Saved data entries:
<<<<
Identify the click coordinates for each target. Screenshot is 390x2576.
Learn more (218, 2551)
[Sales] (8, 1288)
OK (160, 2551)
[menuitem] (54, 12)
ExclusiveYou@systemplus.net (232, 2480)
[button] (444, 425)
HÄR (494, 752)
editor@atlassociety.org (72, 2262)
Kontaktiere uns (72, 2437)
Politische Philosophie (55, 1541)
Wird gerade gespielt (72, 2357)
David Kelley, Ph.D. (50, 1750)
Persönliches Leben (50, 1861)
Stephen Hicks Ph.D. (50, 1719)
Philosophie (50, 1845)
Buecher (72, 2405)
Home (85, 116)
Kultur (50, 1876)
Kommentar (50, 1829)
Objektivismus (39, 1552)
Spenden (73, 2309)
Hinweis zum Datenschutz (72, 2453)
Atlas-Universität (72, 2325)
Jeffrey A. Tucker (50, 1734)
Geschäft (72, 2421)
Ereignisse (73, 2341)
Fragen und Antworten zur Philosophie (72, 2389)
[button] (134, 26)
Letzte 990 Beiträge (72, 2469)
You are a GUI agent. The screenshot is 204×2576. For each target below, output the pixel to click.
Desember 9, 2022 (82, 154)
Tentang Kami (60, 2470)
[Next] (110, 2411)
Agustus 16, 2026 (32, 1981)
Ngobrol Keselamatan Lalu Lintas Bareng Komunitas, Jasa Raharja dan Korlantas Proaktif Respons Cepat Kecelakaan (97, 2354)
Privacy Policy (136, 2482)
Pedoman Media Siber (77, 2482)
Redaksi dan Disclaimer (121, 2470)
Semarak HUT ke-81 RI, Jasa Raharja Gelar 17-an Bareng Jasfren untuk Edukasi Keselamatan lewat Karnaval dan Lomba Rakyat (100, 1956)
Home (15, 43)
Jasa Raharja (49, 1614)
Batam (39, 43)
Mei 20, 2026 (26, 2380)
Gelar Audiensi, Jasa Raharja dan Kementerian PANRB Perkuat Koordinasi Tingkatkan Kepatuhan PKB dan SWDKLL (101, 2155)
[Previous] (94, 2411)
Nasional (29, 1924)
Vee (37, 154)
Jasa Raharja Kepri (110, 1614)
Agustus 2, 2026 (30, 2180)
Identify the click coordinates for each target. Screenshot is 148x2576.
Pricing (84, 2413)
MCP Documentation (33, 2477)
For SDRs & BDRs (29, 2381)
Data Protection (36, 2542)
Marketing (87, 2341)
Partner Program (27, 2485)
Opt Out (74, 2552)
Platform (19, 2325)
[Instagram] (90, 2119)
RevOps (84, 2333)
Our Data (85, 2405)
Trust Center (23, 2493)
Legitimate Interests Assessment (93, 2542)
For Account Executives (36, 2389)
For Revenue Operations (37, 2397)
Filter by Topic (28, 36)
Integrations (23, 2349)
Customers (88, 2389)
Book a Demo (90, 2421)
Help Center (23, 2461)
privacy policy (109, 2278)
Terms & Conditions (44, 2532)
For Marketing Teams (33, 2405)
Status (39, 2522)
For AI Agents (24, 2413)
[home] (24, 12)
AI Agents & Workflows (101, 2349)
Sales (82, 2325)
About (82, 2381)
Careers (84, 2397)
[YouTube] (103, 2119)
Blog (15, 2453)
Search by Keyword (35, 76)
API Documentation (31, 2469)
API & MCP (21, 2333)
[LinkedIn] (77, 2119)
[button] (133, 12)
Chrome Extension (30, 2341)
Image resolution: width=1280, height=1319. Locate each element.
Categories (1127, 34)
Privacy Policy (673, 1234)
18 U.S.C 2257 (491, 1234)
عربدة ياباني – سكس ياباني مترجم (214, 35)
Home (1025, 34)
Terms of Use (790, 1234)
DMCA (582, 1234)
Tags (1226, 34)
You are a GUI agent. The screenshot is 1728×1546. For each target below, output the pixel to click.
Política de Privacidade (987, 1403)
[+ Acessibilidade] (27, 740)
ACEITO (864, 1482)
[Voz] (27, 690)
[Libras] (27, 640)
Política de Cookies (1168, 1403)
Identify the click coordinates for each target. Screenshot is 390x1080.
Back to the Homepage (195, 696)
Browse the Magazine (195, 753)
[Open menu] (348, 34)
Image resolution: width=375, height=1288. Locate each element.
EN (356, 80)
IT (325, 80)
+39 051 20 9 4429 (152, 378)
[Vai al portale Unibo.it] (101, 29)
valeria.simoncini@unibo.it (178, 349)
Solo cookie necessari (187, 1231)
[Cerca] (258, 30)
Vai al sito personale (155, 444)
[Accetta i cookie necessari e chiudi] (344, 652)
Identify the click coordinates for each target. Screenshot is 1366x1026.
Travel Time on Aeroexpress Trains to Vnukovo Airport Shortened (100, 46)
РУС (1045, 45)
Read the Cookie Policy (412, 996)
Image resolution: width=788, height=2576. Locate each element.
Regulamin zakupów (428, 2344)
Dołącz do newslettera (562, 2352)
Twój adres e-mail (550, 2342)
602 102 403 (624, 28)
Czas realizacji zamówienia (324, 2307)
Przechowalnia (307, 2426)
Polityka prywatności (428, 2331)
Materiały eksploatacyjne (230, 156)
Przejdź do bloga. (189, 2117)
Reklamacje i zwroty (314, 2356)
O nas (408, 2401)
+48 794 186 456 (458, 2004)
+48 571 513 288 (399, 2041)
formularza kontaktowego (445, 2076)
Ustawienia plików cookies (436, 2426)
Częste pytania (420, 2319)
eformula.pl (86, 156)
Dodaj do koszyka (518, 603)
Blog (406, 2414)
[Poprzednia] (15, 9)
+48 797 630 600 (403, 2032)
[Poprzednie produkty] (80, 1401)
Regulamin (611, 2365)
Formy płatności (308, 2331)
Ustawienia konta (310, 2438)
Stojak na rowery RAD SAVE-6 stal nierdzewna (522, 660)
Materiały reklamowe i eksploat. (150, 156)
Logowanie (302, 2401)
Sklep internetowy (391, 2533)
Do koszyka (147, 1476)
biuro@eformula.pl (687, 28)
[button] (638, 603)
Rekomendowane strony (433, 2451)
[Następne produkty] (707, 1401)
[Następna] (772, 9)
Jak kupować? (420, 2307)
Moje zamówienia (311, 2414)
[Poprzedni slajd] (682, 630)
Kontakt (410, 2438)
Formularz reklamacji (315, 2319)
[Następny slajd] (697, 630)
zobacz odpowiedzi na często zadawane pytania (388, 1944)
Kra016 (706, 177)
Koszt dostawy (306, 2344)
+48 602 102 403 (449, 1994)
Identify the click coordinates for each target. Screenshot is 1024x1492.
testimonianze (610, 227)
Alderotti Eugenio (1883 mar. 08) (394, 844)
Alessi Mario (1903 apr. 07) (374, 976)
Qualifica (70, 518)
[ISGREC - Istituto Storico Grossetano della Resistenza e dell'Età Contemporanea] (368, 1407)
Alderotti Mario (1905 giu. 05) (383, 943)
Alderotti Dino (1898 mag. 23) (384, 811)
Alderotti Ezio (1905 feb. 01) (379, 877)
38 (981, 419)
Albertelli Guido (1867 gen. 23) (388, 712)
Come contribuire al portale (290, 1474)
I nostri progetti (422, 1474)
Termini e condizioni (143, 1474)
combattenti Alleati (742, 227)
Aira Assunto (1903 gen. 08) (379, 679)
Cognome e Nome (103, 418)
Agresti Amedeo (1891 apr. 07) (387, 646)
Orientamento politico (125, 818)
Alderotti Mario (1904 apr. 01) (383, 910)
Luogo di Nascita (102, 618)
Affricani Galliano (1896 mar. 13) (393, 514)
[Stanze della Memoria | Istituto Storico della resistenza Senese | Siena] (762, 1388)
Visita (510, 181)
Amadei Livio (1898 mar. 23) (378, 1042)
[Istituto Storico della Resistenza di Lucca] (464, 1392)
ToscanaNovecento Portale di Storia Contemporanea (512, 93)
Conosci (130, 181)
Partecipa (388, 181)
>>>>
## WORK ORDER:
Which lines above contain the word "Istituto"? Copy each of them.

## THE COMPLETED TASK:
[ISGREC - Istituto Storico Grossetano della Resistenza e dell'Età Contemporanea] (368, 1407)
[Stanze della Memoria | Istituto Storico della resistenza Senese | Siena] (762, 1388)
[Istituto Storico della Resistenza di Lucca] (464, 1392)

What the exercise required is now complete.